Crossposted at OpenLeft

Arianna Huffington and I were talking at the Take Back America conference, and she encouraged me to write a follow-up post about the decision I made a couple of weeks ago that I thought I would not end up making in this primary campaign: endorsing Barack Obama. I did so on March 5th, the day after the Ohio and Texas primaries.

It's not that I didn't like Obama. I've actually known him for awhile and liked him very much -- certainly I had been inspired by him like so many others. But I had been very much intending to stay neutral in this campaign for a couple of reasons.

The first was that for all my years in presidential politics (I've been directly involved in five different presidential campaigns since 1984, and have been involved in a variety of independent expenditure efforts in 2000 and 2004), I haven't been involved in the primaries since the 1988 cycle. I have always been a lot more focused on beating Republicans rather than on presidential primaries, and on building the broader progressive infrastructure. Because there don't tend to be huge issue or ideological distinctions between the leading candidates, as in this election, it has always seemed more important to me playing a broader building and uniting role in the party and progressive movement than getting into the intense flame wars that always seem to accompany these primary fights (God knows I've been exhausted by the flame war accompanying this one for quite a while).

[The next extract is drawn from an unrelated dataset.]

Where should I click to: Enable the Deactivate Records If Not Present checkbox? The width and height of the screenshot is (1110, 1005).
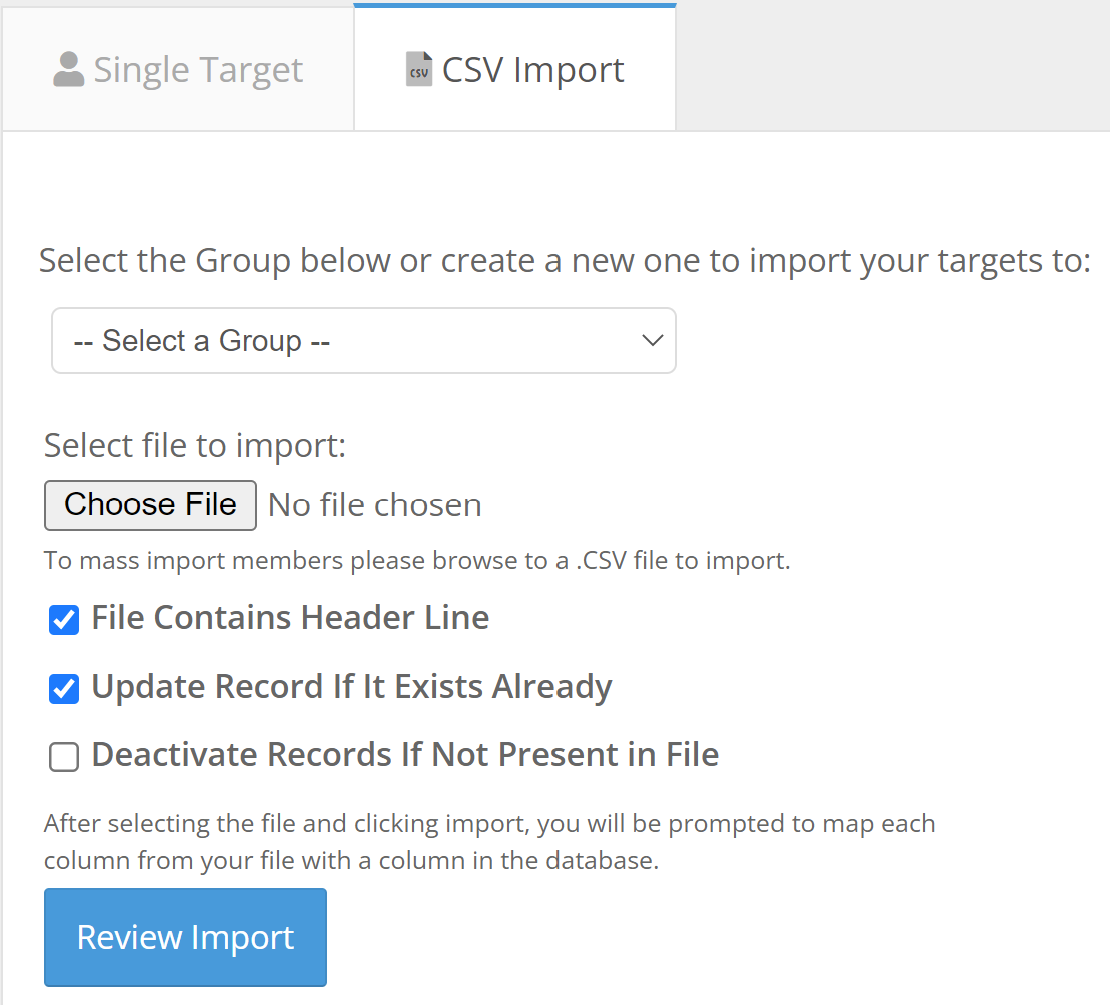[x=64, y=757]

The second reason was, as I wrote in the March 5th post and in several other posts over the last year, that I have a very high regard for and loyalty to Hillary Clinton. I was a senior staffer in Little Rock in the 1992 campaign, and a Special Assistant to the President in the first term of the Clinton administration, and in that role I had worked very closely with Hillary, especially on the health care fight. I have a great deal of affection and respect for her from those years, and feel a great deal of loyalty to her for all her kindness and friendships for me over the years. I had strongly disagreed with her on the war and on some other issues over the years, but that has not diminished my respect for her.

So I was determined to stay out of this fight. But the fight in Texas and Ohio changed all that for me. Not just because I was appalled at the Republican reinforcing fear thematic that Hillary used to win, but because there is no path for Hillary to the nomination at this point except an ugly, ugly path. Given the delegate math, she can only win this by a combination of fear-mongering attacks and behind the scenes deals with superdelegates. That would be terrible for our party, and for the entire progressive movement.

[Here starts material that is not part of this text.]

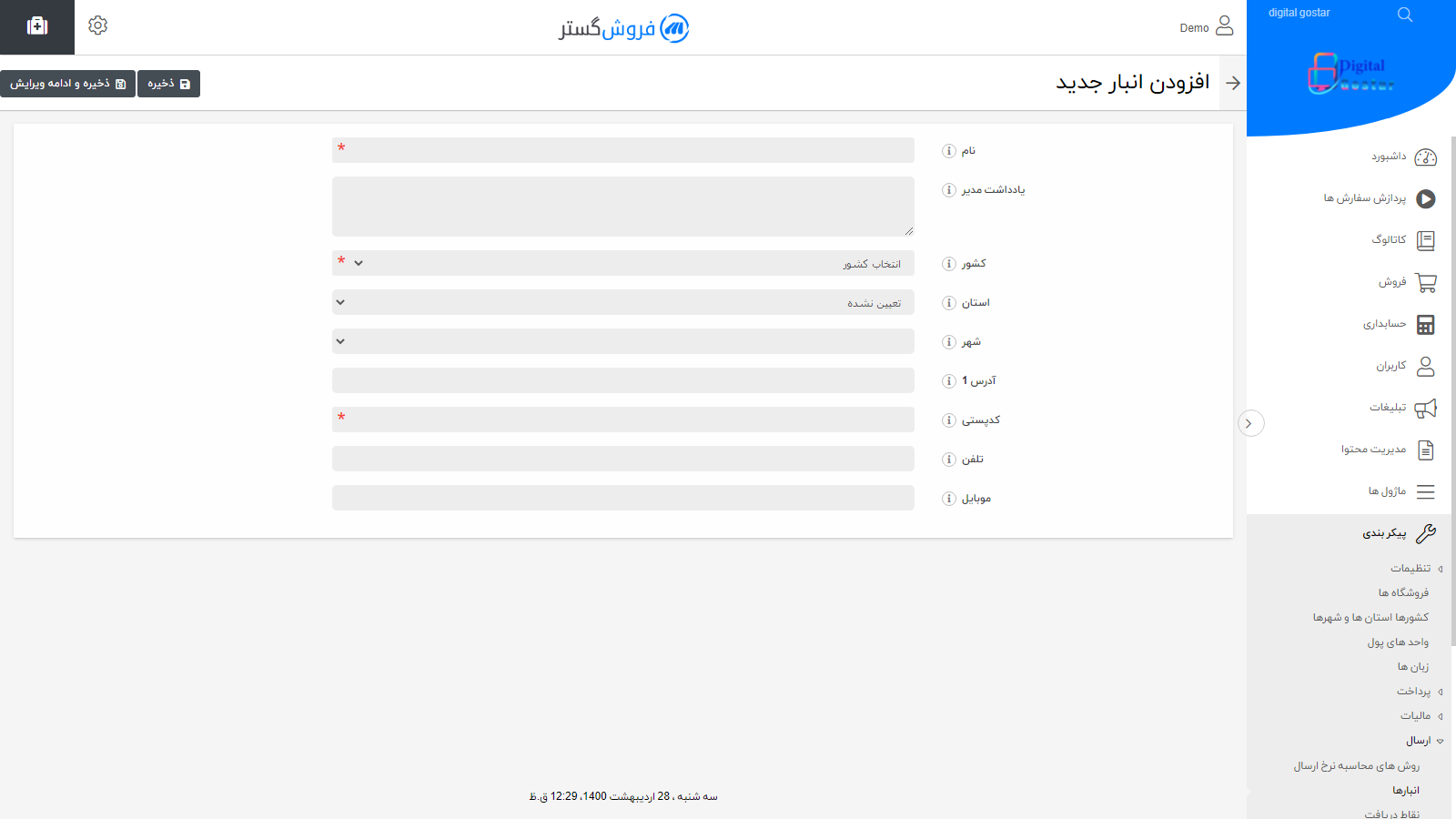Click the info icon next to کدپستی
This screenshot has width=1456, height=819.
tap(948, 420)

The reaction since my endorsement post has been really interesting. No surprise at all, I got shots across the bow by people connected to Hillary's campaign about my name being mud, etc. Hey, it's politics, I get that and expected it. But I have been surprised by the number of Hillary supporters who quietly said to me, "I've picked my candidate and I'm with her until the end, but I admire what you wrote, because there is no way to a win without it getting really ugly." And even the most ardent Hillary supporters -- the ones who say things like "well, yeah, but Obama's been negative, too" or "hey, politics is a contact sport" -- cannot spell out for me a path to the nomination for her, absent a big mistake by Obama, that isn't profoundly divisive.

Because of my personal ties to the Clintons, this was one of the toughest decisions I have ever made. But every day that goes by makes me more convinced that it was the right thing to do.